In Europe, the new Markets in Crypto-Assets (MiCA) regulation aims to standardize the approach to crypto regulation across member states and could provide a framework for other regions moving forward. If the regulations assure confidence in crypto usage, it might pave the way for increased integration of crypto into licensed casinos in the future.
This may result in restrictions on certain cryptocurrencies; for example, European regulators have flagged the widely used stablecoin Tether (USDT) as non-compliant under MiCA, citing its lack of transparency, inadequate reserve tracking, and its issuance by an organization located outside the EU.

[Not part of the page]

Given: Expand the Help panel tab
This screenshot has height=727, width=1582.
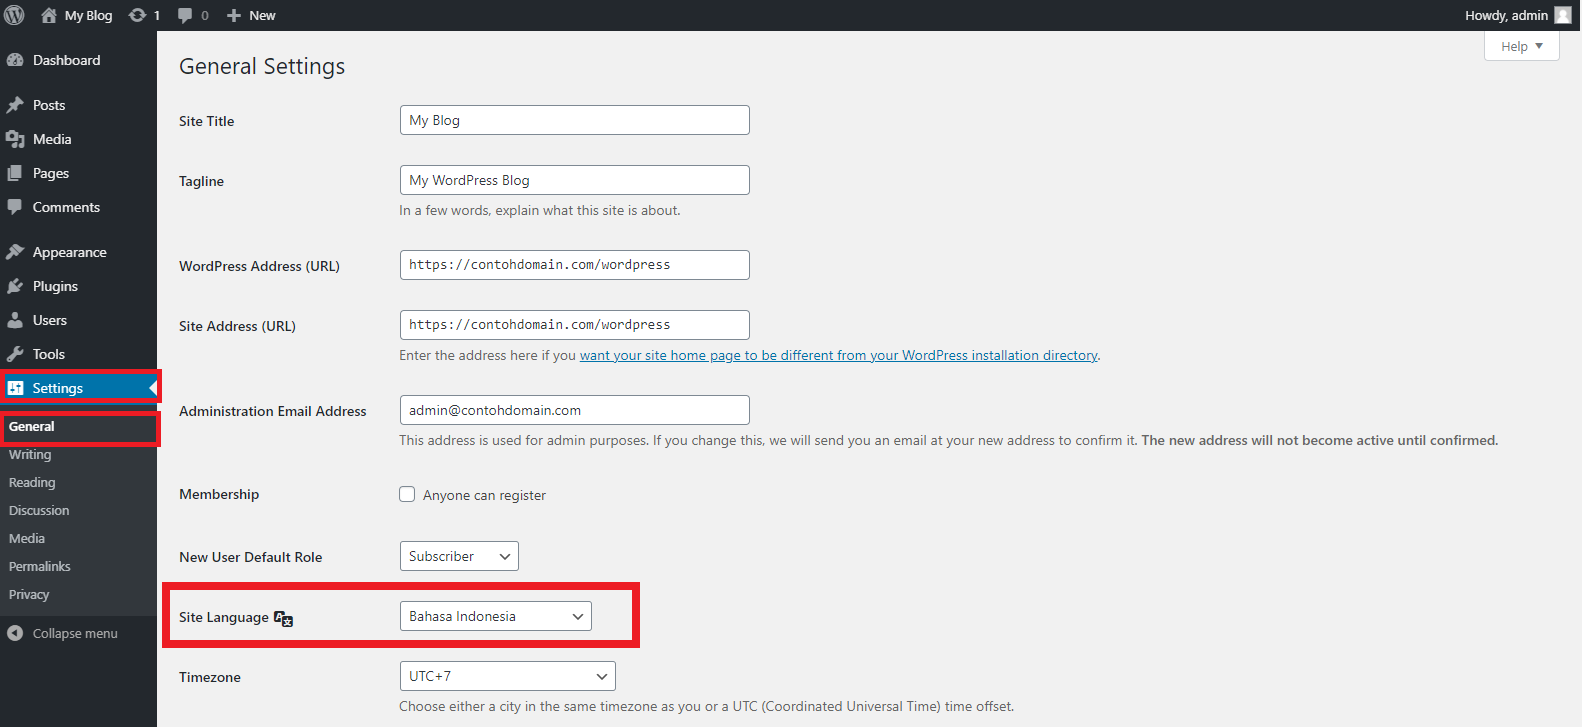Looking at the screenshot, I should pyautogui.click(x=1521, y=46).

While MiCA does not establish a direct route to legalized crypto gambling in the UK or Europe, it is fostering clarity on how crypto could potentially be regulated. However, it does not address the considerable amount of data monitoring necessary for casinos to adequately comply with AML and KYC regulations.
Crypto advocates might argue that all relevant information lies on the blockchain, asserting that cryptocurrencies offer greater transparency than fiat currency transactions. Nevertheless, accessing and effectively utilizing that data remains a considerable challenge.
For unregulated casinos, this is not an obstacle, and for now, they will continue to thrive in the shadows. However, for those wishing to operate within the world’s largest regulated markets, harnessing blockchain data and using it to assure regulators may be the only means of reconciling these two parallel industries.